Page 10 of Devil Mine

My eyes bulge at the sum. What has my father gotten himself into to owe these people, whoever they are, that kind of money?

My mouth parts on a silent scream when the brass–knuckled hand comes down once more on my father’s face. Blood spurts from his mouth and lands on the white minimalist painting hanging on the wall. I’m shaking, my knees weak, fear threatening to make my bladder give in.

Meanwhile, the two men are talking with ease, like this is a routine Wednesday afternoon. That only serves to push the terror deeper into my marrow, like wind slithering through my winter jacket and chilling me to your bones on a glacially cold day.

“I-I swear! I don’t have it, but I can get it. I promise,” my father pleads. “I just need time!”

I’ve never heard my dad stutter, let alone beg, and he’s done just that twice in the last minute.

Blood thumps so loudly in my ears, I miss what Younger Guy says in response. I only hear the crack of the brass knuckles against bone and then my father is on the floor.

I don’t know what to do. What if they kill him?

Patting my skirt and blazer with trembling hands, I search for my phone. My heart drops into my stomach when I realize I left it on my desk. I didn’t even bring it down to Wiz’s with me.

“Stop.”

I freeze.

Dread unlike anything I’ve ever known slides down my body, starting from the top of my head and moving down, spreading an arctic chill through me.

I think I’m about to die, that I’ve been discovered.

Tears sting my eyes at the thought. I can’t die before I’ve gotten to do anything.

I can’t die before I’ve evenlived.

But I realize two things simultaneously. First, the order wasn’t directed at me, but at the two men. Both of them step back in deference when the single syllable is uttered.

And second, there’s a third stranger in the office, one I hadn’t noticed because he was sitting in a chair in the corner of the office along the wall of windows.

It’s only because I hear him stand, followed by the sound of his footsteps getting closer to my father that I know he’s there.

I jerk away from the door and flip onto my back, my chest heaving as I try to fight the hysteria crawling through me. I attempt to calm my racing heartbeat because my breaths are getting louder, more distressed, and those I’m sure they could actually overhear.

“Alex,” I hear the man say, his voice nothing more than a whispered threat. It sends a shiver through me. No one calls my father “Alex”. He hates it. He finds it disrespectful. “Didn’t your mother teach you not to take money from people who’ll kill you for not repaying it?”

There’s a dark edge to his tone that quietly emphasizes just how serious he is. This man, whoever he is, will kill my father if he doesn’t pay him back.

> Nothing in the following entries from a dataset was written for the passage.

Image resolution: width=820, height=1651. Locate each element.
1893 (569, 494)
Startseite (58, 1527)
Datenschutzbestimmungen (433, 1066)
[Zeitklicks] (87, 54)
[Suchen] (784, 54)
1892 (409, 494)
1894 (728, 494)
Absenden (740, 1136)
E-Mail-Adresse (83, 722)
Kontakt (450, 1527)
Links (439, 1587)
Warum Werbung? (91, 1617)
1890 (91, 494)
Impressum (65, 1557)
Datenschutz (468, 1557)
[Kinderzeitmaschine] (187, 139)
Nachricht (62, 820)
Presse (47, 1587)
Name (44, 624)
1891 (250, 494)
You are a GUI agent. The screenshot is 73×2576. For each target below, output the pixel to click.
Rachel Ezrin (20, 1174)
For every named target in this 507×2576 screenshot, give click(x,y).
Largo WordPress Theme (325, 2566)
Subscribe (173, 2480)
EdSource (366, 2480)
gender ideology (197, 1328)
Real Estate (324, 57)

With my heart in my throat, I turn back around and look through the doorway once more, hoping to get a glance at the stranger. Paunchy Guy is standing closer to the door and in front of him, almost completely obscuring my vision of him. All I can see is a black suit and his left hand holding a lowball glass at chest level. He helped himself to my father’s private whiskey collection.

There’s a tattoo running down his hand. It starts from the top of his index finger and goes to his thumb. There’s a chain linking from the midway point of the tattoo down to his wrist. I realize with a scared shudder that it’s an open metal collar.

If he were to wrap those long fingers around someone’s throat, the tattoo would close around their neck, making it look like he collared them.

My lower belly flips, the feeling unexpected. It’s almost like… anticipation. Not fear.

“I didn’t steal! I was…amgoing to pay it back. I’m short on cash right now, a couple of bad investments, you understand.” Even to my own ears, he sounds pathetic. He’s no longer the looming tower of terror.

Part of me enjoys seeing him abased in this way.

But it’s the first I’m hearing of him having money troubles. I’m in charge of the company’s books and we’re obviously doing well, but I have no visibility into his personal finances.

“You gambled and you lost Alex,” the man says, his voice fearsome even though he never raises it above a conversational volume. “And now you need to pay.”

My father flinches and looks away.

I blink and the man is gone. His speed is unnerving, the way he was able to move across the room in a split-second downright frightening. The other two move deferentially around him, making it obvious that he’s the boss of whatever enterprise they’re a part of. I wonder if my father realized what he was getting himself into when he took their money.